Could it be that Heather Kere is riding the crest of a swelling tide?

Is public opinion in Canada and abroad souring on Israel?

Will the sanctions, boycott and disinvestment campaign imagined by Kere bring about the end of systemic racism in Israel, the way similar campaigns helped end apartheid in South Africa?

Sadly, it won’t.

I’ll go a step further. It won’t have any effect whatsoever.

Wait. I’ll go even further. It will alienate more people than it embraces or unites.

But I’m getting a bit overexcited. And the last thing I want is to get too excited about this. Nobody likes a rabid polemicist frothing on about Israel and Palestine.

In fact, the most persuasive person I ever heard speak about the conflict was a Palestinian scholar who told a lecture hall full of McGill student-activists to butt out, as they were only serving to amplify the conflict with their protests.

There we sat, exposed as face-painted hooligans, half a world away from a conflict of which we had no personal experience, safe and secure in the bleachers, spectating.

He said we added nothing to the debate, and he was right.

I do not mean to say we can ignore the Israeli-Palestinian conflict.

On the contrary: Canada played an instrumental role in drawing the partition that created the Israeli state, we sold fighter jets to Israel, we established free trade with Israel, and we gave millions in aid to the Occupied Territories, among numerous actions that constitute “weighing in.”

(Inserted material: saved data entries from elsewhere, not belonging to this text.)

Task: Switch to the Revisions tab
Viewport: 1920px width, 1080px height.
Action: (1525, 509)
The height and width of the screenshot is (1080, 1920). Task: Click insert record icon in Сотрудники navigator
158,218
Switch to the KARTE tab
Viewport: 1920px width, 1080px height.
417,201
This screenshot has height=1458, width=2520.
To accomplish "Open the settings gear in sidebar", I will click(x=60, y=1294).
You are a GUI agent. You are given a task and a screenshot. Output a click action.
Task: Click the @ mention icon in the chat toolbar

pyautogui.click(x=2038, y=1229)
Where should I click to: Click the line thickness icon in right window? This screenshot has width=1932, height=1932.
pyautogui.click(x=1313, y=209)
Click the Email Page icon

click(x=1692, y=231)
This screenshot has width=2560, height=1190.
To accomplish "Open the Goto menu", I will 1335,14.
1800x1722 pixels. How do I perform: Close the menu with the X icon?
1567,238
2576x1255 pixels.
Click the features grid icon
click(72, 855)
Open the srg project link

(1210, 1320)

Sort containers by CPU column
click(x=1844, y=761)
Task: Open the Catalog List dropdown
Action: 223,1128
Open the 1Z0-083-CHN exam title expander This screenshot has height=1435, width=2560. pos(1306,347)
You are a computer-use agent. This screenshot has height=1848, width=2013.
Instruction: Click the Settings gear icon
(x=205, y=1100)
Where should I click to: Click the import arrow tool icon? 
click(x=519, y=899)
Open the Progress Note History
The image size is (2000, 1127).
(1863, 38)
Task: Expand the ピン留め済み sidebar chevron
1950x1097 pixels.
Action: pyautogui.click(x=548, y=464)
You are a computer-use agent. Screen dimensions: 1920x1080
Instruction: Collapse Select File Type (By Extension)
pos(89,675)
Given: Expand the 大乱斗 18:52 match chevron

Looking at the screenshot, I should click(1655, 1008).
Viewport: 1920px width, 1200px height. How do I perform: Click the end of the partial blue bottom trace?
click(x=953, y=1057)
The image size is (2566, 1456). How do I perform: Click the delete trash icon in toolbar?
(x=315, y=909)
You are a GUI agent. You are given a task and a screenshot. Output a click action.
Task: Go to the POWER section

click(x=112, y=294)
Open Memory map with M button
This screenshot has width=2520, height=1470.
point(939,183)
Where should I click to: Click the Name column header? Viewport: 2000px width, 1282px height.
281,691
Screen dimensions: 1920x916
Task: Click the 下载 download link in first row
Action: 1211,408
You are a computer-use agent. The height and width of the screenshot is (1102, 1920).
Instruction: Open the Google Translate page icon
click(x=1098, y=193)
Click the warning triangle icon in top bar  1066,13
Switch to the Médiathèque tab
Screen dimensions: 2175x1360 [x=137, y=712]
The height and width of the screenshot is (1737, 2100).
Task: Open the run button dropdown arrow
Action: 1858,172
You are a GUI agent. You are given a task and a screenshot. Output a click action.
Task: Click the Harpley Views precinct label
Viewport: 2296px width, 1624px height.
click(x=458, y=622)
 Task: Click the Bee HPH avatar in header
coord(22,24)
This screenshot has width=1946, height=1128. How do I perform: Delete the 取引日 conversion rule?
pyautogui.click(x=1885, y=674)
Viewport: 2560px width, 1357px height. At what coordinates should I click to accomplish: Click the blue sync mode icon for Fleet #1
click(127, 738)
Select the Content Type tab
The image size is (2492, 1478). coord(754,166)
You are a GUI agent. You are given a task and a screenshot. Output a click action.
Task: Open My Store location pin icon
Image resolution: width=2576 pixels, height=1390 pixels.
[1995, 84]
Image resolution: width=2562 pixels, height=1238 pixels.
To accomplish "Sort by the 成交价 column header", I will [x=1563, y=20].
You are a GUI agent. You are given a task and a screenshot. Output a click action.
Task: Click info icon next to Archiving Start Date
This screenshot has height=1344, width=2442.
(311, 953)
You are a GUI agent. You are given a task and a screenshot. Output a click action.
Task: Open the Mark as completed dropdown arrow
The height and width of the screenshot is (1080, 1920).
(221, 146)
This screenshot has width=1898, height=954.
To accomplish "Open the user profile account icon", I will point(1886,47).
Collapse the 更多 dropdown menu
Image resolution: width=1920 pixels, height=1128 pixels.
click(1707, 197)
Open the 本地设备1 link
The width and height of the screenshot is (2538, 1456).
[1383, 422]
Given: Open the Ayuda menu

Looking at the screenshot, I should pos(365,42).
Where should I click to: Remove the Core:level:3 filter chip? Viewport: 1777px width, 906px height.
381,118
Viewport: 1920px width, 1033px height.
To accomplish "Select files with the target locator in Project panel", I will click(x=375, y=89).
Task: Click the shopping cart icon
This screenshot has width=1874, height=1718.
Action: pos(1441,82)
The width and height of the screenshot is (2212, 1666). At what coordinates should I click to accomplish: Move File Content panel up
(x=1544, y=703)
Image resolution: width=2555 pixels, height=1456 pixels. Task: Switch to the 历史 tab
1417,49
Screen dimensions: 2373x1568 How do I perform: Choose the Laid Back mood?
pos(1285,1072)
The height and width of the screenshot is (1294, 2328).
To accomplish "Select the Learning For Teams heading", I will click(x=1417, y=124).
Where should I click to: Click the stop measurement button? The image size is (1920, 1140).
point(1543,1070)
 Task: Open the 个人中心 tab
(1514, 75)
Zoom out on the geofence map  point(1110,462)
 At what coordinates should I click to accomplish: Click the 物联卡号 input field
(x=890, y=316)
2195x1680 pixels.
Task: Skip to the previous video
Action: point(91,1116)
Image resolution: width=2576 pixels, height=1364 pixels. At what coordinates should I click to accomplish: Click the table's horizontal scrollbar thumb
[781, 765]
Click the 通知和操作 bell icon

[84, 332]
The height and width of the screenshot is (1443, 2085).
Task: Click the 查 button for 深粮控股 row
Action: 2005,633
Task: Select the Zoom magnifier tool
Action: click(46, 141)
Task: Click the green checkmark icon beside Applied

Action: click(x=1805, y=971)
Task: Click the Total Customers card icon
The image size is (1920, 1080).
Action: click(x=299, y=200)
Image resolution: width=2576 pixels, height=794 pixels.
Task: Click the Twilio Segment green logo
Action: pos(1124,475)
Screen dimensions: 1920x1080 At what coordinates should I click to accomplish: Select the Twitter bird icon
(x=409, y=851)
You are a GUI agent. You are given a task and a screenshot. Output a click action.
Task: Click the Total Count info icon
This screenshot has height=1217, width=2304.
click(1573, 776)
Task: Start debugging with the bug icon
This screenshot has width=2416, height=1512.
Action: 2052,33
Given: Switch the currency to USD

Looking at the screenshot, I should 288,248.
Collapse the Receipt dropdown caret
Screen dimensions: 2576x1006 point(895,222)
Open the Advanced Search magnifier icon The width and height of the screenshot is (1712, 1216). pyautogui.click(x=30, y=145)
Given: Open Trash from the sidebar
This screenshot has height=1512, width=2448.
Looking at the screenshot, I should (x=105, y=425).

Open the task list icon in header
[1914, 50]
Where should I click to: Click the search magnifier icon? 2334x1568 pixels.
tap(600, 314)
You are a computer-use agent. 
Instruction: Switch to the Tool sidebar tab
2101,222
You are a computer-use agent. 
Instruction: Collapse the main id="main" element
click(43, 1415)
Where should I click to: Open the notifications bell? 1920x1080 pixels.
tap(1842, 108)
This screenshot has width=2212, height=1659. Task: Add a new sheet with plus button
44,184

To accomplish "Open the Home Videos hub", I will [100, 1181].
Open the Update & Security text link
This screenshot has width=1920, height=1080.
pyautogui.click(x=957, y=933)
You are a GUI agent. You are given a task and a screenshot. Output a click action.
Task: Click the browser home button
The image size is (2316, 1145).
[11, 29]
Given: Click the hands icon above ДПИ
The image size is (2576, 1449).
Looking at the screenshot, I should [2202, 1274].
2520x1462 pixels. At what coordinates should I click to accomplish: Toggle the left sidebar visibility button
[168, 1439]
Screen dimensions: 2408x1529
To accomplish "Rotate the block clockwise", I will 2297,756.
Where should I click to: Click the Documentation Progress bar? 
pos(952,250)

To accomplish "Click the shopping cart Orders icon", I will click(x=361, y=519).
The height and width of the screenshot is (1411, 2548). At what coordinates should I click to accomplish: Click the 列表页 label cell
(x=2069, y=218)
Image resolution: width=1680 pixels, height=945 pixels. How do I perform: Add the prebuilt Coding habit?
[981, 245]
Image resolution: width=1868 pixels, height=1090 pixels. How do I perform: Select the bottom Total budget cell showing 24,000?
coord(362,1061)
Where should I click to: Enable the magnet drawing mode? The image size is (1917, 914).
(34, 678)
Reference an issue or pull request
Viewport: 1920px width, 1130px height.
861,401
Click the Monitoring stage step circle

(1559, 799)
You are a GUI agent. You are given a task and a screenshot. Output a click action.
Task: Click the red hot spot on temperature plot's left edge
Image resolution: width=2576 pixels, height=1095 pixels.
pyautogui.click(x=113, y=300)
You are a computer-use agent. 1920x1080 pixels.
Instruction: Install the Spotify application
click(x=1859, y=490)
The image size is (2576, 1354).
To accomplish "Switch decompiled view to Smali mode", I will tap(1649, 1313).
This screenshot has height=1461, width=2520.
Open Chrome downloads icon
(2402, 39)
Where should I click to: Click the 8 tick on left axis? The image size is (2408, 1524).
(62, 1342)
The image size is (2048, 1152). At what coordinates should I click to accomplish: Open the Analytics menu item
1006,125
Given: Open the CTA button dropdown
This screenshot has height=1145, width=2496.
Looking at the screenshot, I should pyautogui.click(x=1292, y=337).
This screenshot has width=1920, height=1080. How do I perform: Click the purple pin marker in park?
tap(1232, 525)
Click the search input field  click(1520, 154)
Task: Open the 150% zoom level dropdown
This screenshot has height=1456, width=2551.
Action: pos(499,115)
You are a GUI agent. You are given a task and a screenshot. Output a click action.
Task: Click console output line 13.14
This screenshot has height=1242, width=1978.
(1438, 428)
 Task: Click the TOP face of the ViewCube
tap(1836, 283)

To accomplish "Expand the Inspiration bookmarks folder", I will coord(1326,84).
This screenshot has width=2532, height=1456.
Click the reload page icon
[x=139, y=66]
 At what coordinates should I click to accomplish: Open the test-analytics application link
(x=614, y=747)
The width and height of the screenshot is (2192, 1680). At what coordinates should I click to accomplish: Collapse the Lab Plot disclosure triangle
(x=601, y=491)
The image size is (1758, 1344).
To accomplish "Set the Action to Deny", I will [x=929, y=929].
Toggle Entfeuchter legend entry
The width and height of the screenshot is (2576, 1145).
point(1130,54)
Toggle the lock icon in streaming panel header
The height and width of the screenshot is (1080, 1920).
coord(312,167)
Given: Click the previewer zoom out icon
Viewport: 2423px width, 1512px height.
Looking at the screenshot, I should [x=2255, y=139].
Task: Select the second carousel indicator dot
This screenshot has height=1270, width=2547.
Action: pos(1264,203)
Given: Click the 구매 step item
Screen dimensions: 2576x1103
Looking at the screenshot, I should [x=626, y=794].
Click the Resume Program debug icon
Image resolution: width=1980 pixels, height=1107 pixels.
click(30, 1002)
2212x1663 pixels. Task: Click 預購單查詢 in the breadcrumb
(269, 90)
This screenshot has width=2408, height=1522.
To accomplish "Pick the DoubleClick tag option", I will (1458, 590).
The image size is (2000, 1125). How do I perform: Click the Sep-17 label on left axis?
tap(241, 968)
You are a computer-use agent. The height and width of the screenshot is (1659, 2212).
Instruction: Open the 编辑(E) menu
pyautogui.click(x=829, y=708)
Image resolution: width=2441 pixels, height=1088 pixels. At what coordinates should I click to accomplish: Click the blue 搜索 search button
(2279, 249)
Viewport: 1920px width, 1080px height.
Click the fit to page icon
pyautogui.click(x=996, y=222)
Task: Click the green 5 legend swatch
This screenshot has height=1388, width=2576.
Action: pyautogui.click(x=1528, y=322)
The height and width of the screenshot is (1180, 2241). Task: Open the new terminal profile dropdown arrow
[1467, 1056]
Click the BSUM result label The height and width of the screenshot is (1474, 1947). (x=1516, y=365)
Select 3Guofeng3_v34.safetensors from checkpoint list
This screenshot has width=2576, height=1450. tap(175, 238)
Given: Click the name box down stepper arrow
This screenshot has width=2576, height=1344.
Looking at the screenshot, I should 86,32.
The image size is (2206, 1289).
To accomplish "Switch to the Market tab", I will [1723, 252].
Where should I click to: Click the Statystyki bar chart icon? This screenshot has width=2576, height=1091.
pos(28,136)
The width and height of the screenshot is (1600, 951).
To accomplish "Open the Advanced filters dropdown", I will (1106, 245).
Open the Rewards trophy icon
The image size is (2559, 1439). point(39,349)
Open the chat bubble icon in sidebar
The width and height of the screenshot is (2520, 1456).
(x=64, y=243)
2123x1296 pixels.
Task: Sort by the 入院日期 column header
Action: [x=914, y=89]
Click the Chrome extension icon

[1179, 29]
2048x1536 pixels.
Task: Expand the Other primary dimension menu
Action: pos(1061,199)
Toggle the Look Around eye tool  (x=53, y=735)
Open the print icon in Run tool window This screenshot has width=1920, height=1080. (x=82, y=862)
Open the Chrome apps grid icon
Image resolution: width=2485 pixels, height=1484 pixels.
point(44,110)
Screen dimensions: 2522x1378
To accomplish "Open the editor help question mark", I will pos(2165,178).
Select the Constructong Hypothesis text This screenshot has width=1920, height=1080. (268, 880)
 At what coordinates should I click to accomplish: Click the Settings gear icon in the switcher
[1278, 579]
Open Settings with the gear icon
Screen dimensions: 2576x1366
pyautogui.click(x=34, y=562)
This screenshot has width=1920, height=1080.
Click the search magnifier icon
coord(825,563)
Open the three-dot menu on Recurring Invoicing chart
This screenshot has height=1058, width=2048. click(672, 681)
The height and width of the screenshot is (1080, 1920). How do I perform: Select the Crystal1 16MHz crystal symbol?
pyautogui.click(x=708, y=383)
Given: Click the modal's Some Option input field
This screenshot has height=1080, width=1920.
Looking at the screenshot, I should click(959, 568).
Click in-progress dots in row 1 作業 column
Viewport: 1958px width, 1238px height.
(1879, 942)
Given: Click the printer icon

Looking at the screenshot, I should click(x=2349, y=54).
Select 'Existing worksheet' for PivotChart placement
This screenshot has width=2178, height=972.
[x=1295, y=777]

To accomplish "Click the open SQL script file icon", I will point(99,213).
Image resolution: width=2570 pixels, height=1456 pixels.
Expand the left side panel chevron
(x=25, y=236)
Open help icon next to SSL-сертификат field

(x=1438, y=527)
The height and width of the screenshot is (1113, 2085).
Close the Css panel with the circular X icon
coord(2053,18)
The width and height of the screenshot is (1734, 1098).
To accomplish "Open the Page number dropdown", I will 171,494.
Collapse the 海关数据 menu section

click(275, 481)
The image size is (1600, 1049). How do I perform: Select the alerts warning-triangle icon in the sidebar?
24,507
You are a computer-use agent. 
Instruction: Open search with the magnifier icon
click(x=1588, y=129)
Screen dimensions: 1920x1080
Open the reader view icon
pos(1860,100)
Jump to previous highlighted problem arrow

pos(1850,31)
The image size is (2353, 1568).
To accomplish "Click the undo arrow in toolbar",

But if Canadians want to take action, they should be educated first.

Second, they should direct their energies toward Canadian institutions and Canadian decision-makers or, in a pinch, the American government, which is primarily responsible for stacking the cards militarily and economically in Israel’s favour.

By flinging angry injunctions at the impossibly remote bugaboos of “Israeli apartheid” or “Palestinian terrorism,” perhaps some activists are only skirting the problems they seek to address.

Furthermore, any “swell” of positive change always depends most heavily, not on punishing sanctions, but on public awareness, civil debate and a solid consensus about how we can contribute, if at all, to improving the lives of others.

Which, for me, is where the tide turns back on Heather Kere’s boycott.

Where is the awareness-raising?

Have the movers of this motion — who are student representatives after all — really done the work of listening to their constitutents to see how they stand on this issue?

The relative quiet that has accompanied this motion mean one of two things, neither good. Nobody knows about it, or nobody cares. I suspect it’s a bit of both.